_EXERCISE DESCRIPTION:_ Starting at the line that contains "Switch to the Taxes tab", restate every line word for word through the end of the entries.

_Extracted records:_

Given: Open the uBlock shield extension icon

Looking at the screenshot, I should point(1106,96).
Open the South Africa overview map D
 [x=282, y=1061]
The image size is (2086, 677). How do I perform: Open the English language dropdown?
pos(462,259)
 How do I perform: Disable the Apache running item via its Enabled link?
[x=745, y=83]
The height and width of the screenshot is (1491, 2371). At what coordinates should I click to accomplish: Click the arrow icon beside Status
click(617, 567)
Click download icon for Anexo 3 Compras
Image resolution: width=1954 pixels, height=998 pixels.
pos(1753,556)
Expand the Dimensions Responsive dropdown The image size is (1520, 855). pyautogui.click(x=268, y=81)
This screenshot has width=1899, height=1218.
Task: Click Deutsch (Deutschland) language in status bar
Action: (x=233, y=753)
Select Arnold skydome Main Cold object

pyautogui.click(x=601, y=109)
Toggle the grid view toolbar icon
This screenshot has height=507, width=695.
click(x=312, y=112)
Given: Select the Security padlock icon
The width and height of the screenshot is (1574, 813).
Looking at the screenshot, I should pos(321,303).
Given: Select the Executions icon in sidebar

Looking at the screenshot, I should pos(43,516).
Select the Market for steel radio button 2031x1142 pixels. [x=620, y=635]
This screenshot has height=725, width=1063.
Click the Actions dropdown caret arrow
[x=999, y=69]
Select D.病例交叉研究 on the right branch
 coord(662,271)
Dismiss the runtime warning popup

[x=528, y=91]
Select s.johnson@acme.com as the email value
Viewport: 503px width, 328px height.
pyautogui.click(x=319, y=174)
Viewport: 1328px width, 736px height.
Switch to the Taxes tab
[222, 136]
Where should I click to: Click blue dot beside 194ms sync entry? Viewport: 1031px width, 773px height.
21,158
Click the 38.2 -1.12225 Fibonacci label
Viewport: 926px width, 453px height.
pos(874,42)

_ANSWER AREA:_
Switch to the Taxes tab
[222, 136]
Where should I click to: Click blue dot beside 194ms sync entry? Viewport: 1031px width, 773px height.
21,158
Click the 38.2 -1.12225 Fibonacci label
Viewport: 926px width, 453px height.
pos(874,42)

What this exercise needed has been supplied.